Input for this task Start Marker

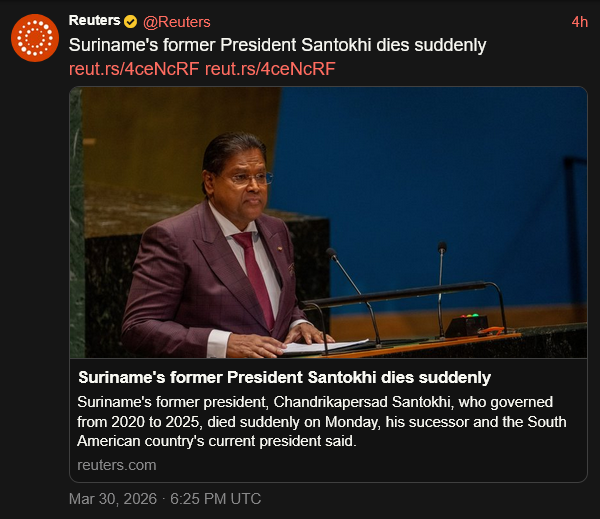Open the Reuters display name profile

coord(94,21)
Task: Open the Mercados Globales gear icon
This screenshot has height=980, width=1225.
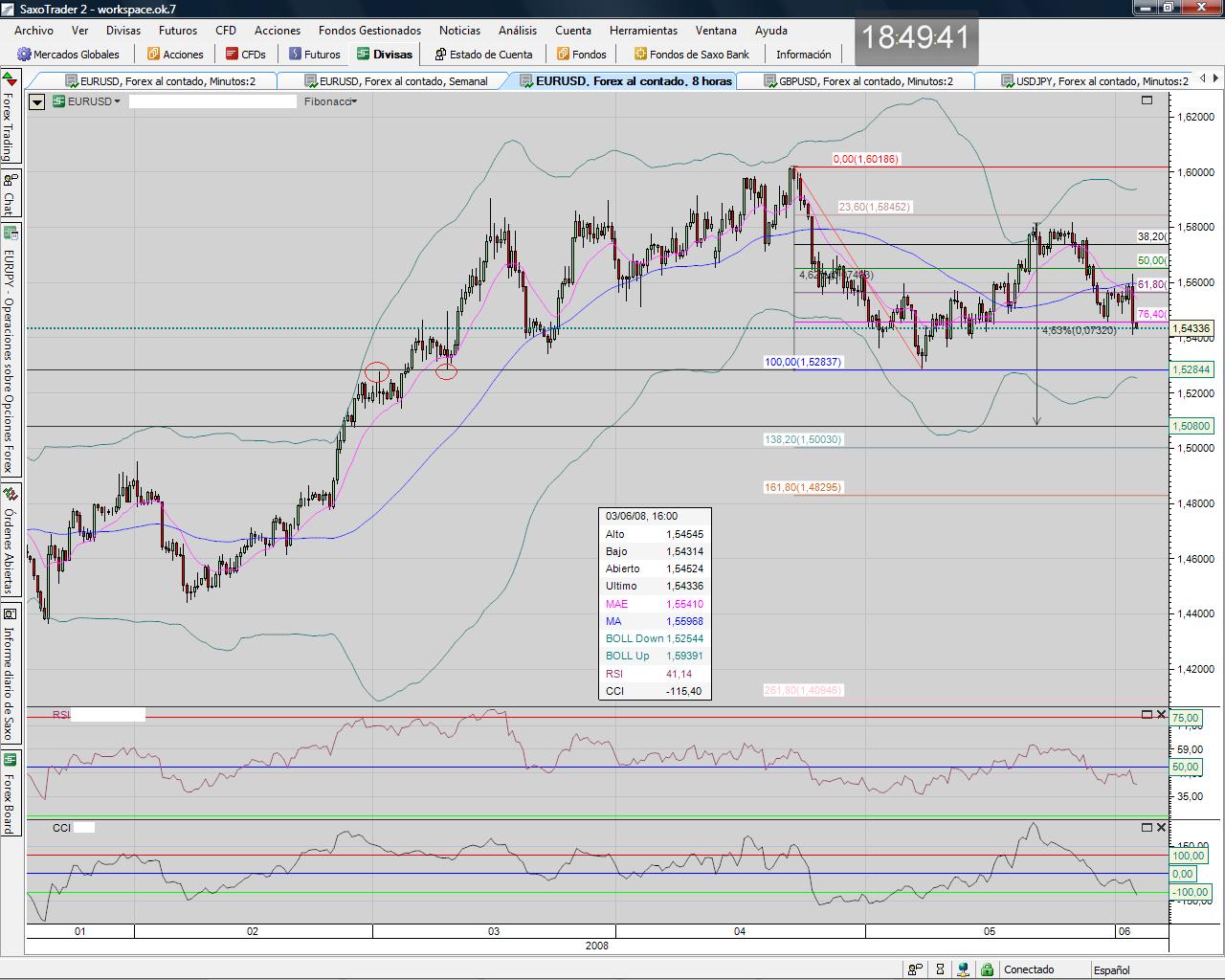Action: pyautogui.click(x=25, y=55)
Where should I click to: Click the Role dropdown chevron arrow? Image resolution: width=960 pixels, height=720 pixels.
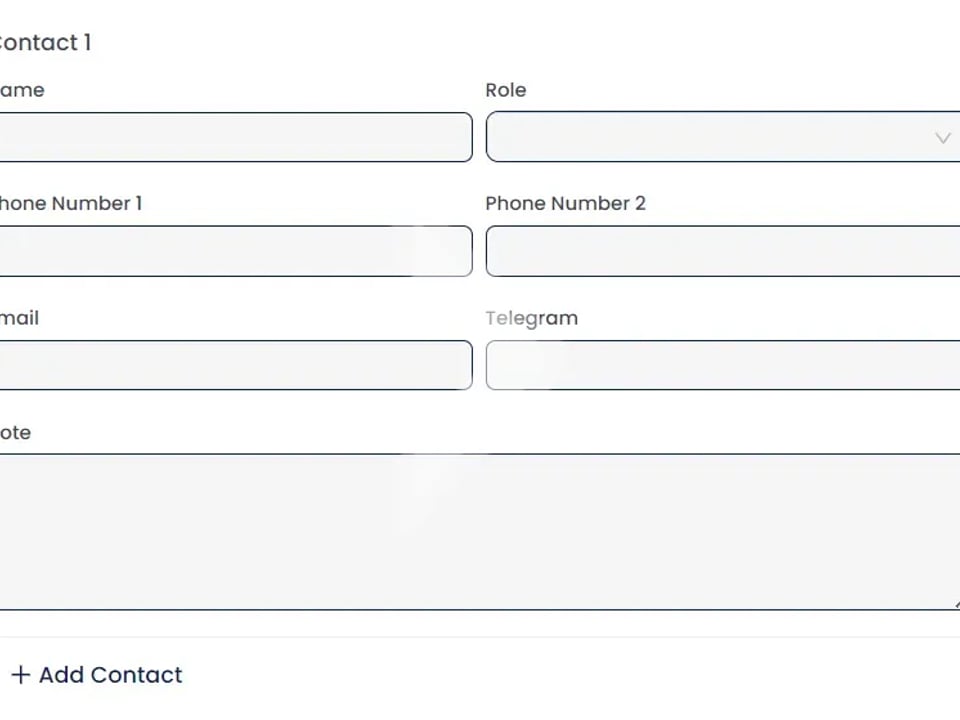[942, 138]
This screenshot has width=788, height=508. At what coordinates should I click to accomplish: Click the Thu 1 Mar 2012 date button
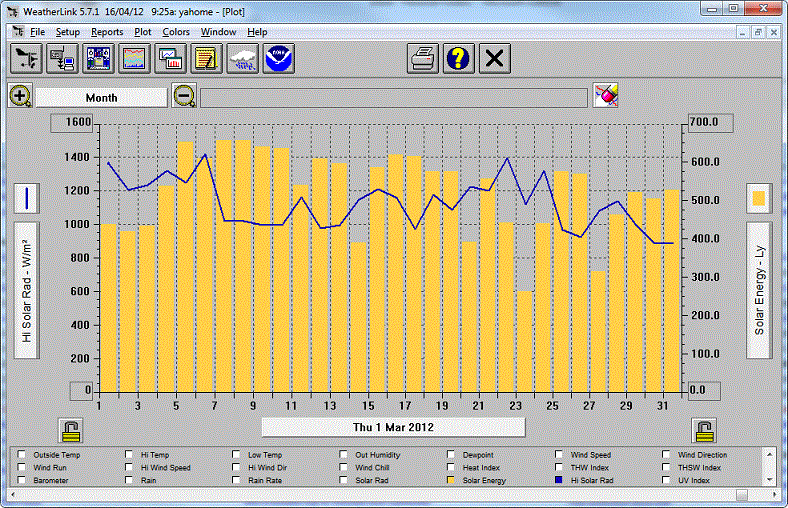tap(393, 427)
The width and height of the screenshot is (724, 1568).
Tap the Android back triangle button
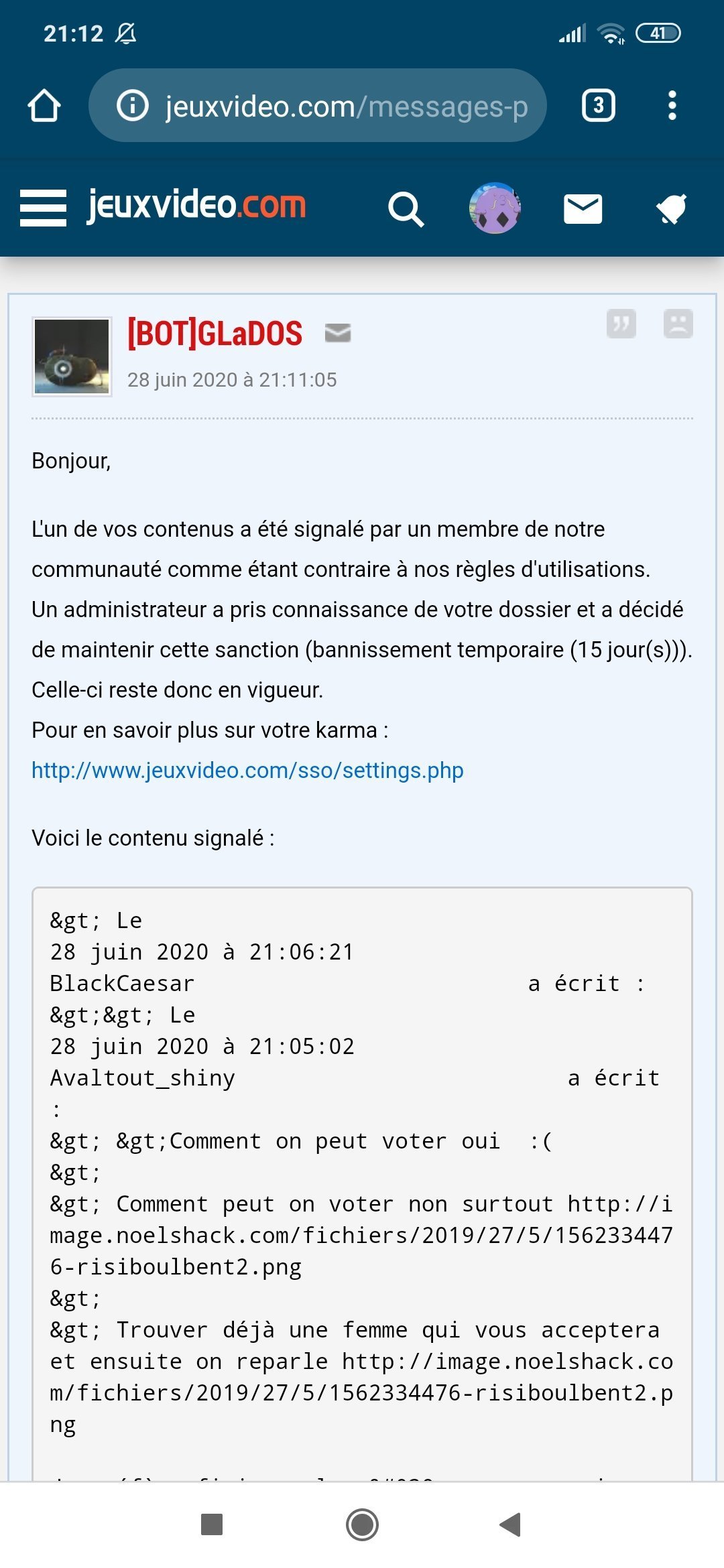(511, 1524)
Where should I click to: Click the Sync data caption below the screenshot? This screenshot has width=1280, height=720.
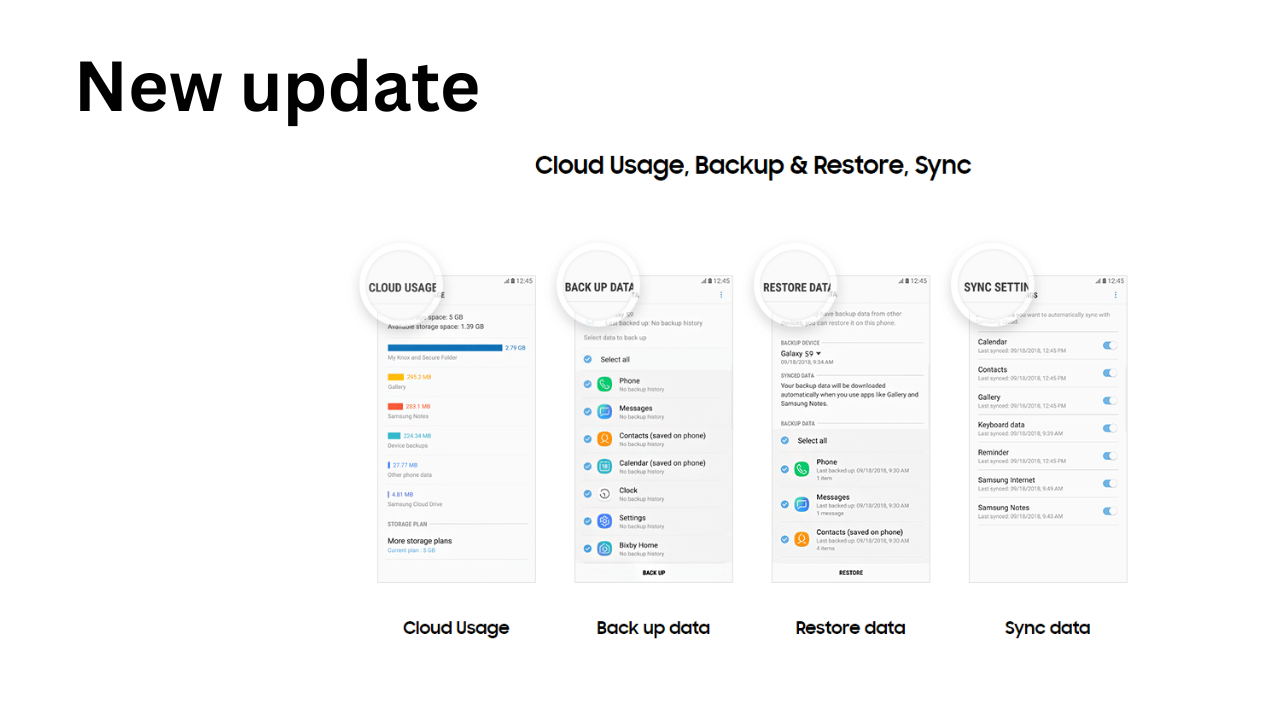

Input for this task End Marker

Aim of the task: Beginning with the line that contains "This screenshot has width=788, height=508.", output every line down to the last line of the entries above exactly as written, apart from the pictures.

Response area:
This screenshot has width=788, height=508. At what coordinates should I click to accomplish: Click the Thu 1 Mar 2012 date button
tap(393, 427)
The width and height of the screenshot is (724, 1568).
Tap the Android back triangle button
(511, 1524)
Where should I click to: Click the Sync data caption below the screenshot? This screenshot has width=1280, height=720.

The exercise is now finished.